[BEGIN Document extract]
Film Review
After failing spectacularly to find an audience for his self-indulgent
gay-themed odyssey
Homme au bain
(2010), writer-director Christophe Honoré returns to much safer
ground with
Les Bien-aimés (a.k.a.
The Beloved), his second
flirtation with the musical comedy genre after his previous hit
Les Chansons d'amour
(2007). It is the kind of film that Honoré does best
and which plays well to a sophisticated French audience, one that
shamelessly looks back to the halcyon days of the French New Wave
whilst tackling, with a modern auteur voice, themes which today's
spectator can readily engage with.
Les Bien-aimés is
Honoré's most ambitious film to date, an emotional epic that
crams four decades into a generous runtime of two hours and fifteen
minutes, subtly suggesting how world events (notably the AIDS epidemic
of 80s) have influenced male-female relationships and attitudes towards
free love over that period.
[END Document extract]
[BEGIN Raw data]
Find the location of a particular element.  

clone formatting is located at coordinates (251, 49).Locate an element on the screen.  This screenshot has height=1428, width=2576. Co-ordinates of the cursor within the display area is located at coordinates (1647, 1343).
[END Raw data]
→ **Set of tasks**
**1.** In the film review, what is the runtime of Les Bien-aimés?
**2.** In the film review, rewrite the passage from "The Beloved), his" to "over that period.", swapping "ambitious" for "daring".
**3.** Pick up the review of Les Bien-aimés after its final sentence and keep writing.

→ **Answers by task**
**1.** Two hours and fifteen minutes.

**2.**
The Beloved), his second
flirtation with the musical comedy genre after his previous hit
Les Chansons d'amour
(2007). It is the kind of film that Honoré does best
and which plays well to a sophisticated French audience, one that
shamelessly looks back to the halcyon days of the French New Wave
whilst tackling, with a modern auteur voice, themes which today's
spectator can readily engage with.
Les Bien-aimés is
Honoré's most daring film to date, an emotional epic that
crams four decades into a generous runtime of two hours and fifteen
minutes, subtly suggesting how world events (notably the AIDS epidemic
of 80s) have influenced male-female relationships and attitudes towards
free love over that period.

**3.**
Given the scope of the film, it is perhaps surprising that
Honoré manages to retain his trademark intimacy, that knack he
has for taking us into the inner worlds of his protagonists so that we
may experience something of their personal traumas, with the minimum of
dramatic artifice. That he achieves this so successfully in this
film is in no small measure down to the calibre of cast that he
assembles, the most distinguished ensemble of acting talent to have
graced any of his films to date. Catherine Deneuve
appears to be as at home in Honoré's idiosyncratic universe as
the director's former collaborators Ludivine Sagnier, Louis Garrel and
Chiara Mastroianni - all have that rare gift for projecting their
character's insecurities, particularly a desperate need for a love that
can never be met, through an assured persona which completely belies
such emotional fragility. Legendary filmmaker Milos Forman (of
One Flew Over the Cuckoo's Nest
fame) and American actor Paul Schneider are unexpected additions,
bringing an international flavour to the tasty Honoré
bouillabaisse that goes down surprisingly well.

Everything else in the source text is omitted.